In this case all that the 2nd Appellant did was done on behalf of the 1st Appellant, therefore the 2nd Appellant was not a party to the contract between the 1st Appellant and the Respondent I therefore agree with the submission of Learned Counsel for the Appellant that a person who is not a party to a contract such as the 2nd Appellant can neither be sued nor made liable under the contract See – Makwe v.
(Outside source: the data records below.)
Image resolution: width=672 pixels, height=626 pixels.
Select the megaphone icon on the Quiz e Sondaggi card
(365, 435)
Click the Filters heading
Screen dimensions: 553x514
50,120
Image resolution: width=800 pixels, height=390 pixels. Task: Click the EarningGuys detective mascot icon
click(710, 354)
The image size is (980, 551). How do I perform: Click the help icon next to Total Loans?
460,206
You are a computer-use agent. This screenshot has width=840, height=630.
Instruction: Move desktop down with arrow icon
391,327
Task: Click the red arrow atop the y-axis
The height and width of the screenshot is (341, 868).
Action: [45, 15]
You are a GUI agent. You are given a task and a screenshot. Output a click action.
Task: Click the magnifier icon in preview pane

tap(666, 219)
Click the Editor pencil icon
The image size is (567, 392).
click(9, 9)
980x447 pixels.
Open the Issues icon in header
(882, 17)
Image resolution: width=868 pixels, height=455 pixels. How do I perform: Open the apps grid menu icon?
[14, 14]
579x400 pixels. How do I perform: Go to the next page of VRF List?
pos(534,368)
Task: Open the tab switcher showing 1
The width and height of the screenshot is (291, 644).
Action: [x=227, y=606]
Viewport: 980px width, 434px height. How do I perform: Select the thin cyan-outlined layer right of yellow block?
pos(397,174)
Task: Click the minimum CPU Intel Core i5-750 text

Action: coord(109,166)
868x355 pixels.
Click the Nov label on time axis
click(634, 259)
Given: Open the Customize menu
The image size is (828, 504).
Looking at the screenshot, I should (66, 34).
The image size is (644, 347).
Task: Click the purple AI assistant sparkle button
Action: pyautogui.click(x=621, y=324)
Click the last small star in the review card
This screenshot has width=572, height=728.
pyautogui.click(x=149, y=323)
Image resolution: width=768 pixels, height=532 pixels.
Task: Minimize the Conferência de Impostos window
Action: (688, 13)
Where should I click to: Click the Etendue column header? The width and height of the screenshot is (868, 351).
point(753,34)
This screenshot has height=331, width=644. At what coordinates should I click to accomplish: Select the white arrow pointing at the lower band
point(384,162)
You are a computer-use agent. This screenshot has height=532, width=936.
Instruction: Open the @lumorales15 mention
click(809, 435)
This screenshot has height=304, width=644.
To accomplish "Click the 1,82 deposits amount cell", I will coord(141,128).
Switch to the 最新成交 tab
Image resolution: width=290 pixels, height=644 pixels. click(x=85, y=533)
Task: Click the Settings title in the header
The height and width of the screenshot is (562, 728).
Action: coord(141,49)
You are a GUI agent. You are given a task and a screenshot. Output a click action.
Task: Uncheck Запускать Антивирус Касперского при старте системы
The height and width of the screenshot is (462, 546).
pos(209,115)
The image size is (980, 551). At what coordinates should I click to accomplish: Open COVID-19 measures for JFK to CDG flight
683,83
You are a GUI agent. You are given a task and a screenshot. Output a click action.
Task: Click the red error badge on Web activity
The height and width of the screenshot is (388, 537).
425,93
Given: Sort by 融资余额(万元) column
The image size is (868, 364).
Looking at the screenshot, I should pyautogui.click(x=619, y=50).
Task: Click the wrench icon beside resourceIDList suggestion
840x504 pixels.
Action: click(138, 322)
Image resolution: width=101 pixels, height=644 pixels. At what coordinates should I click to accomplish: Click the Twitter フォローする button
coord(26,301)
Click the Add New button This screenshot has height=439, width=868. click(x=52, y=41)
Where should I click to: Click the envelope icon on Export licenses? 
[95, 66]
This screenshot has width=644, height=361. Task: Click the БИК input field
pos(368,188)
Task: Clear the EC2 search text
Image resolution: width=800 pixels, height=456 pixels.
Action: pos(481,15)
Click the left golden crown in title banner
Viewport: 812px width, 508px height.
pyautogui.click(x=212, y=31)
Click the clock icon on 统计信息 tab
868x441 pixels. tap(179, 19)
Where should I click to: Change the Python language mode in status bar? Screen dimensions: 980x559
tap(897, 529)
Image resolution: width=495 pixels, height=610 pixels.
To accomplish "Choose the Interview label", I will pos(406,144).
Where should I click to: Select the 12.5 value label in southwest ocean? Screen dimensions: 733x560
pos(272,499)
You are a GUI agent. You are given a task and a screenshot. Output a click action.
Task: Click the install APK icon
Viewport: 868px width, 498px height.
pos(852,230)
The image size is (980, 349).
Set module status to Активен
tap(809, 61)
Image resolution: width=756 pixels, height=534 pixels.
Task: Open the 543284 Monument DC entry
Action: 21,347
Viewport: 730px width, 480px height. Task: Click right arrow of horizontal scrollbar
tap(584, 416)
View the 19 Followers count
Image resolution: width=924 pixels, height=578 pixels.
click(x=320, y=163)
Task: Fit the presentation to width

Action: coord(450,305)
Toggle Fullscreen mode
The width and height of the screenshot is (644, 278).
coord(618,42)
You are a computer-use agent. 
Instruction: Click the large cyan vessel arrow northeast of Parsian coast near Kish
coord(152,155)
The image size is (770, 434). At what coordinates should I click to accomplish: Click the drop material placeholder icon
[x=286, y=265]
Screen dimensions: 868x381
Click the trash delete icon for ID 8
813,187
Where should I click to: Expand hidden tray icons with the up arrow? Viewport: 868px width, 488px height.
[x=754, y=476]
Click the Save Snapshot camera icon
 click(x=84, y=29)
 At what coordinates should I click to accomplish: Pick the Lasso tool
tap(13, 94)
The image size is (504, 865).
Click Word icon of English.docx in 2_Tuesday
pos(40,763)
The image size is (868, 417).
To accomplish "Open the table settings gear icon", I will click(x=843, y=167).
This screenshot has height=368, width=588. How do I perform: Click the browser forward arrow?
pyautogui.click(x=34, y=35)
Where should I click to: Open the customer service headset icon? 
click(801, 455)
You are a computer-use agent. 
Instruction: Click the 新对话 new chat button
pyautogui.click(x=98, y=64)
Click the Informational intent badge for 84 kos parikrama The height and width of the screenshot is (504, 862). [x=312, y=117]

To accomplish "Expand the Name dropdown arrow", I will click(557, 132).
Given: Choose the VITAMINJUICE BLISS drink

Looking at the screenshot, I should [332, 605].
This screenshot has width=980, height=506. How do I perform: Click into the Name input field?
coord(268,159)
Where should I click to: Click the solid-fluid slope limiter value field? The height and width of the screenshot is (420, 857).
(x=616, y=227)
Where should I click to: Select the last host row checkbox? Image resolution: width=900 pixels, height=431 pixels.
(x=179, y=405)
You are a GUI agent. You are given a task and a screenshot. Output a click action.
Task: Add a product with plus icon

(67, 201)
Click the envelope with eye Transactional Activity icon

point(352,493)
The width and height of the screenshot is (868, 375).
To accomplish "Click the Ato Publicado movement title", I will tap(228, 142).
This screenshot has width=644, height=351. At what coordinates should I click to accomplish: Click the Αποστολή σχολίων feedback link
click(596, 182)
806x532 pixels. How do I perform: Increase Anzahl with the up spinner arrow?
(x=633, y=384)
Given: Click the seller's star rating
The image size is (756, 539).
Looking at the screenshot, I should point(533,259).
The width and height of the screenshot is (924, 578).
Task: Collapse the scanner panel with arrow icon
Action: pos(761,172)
Nwukor (supra).

In view of the foregoing, it is my view that the 2nd Appellant not being a party to the contract which resulted in this action, the Respondent cannot have a reasonable cause of action against him.

This issue is also resolved in favour of the Appellants and against the Respondent

Issue 4

Whether the lower Court had jurisdiction to hear and determine the matter on merit.

The Learned Counsel for the Appellant repeated his submission on issue 1 herein.

The Learned Counsel for the Respondent also adopted all his submissions on Issue No.1.

In this appeal I have carefully considered the submissions of Learned Counsel for both parties,

This issue of whether the lower Court had jurisdiction to hear and determine this matter on merit was premised on the submission that the cause of action of the Respondent was already statute barred before the suit was instituted at the lower Court.

I have dealt extensively with this issue of whether or not the Respondent’s action at the lower Court was statute barred.

I shall adopt my reasoning and conclusions in the said issue 1. In the circumstance it is my humble view that the Respondent’s suit was not statute barred as at 11/6/2001 when it was commenced at the lower Court.

Therefore the lower Court had jurisdiction to hear and determine this matter on the merit.

This issue is also resolved in favour of the Respondent and against the Appellant.

In the final analysis, this appeal succeeds in part. Consequently the Judgment of the lower Court as far as the 2nd Appellant is concerned is hereby set aside. In its place the suit against the 2nd Appellant is hereby struck out. But as far as the 1st Appellant is concerned the trial Court’s Judgment against it is hereby affirmed and its appeal dismissed.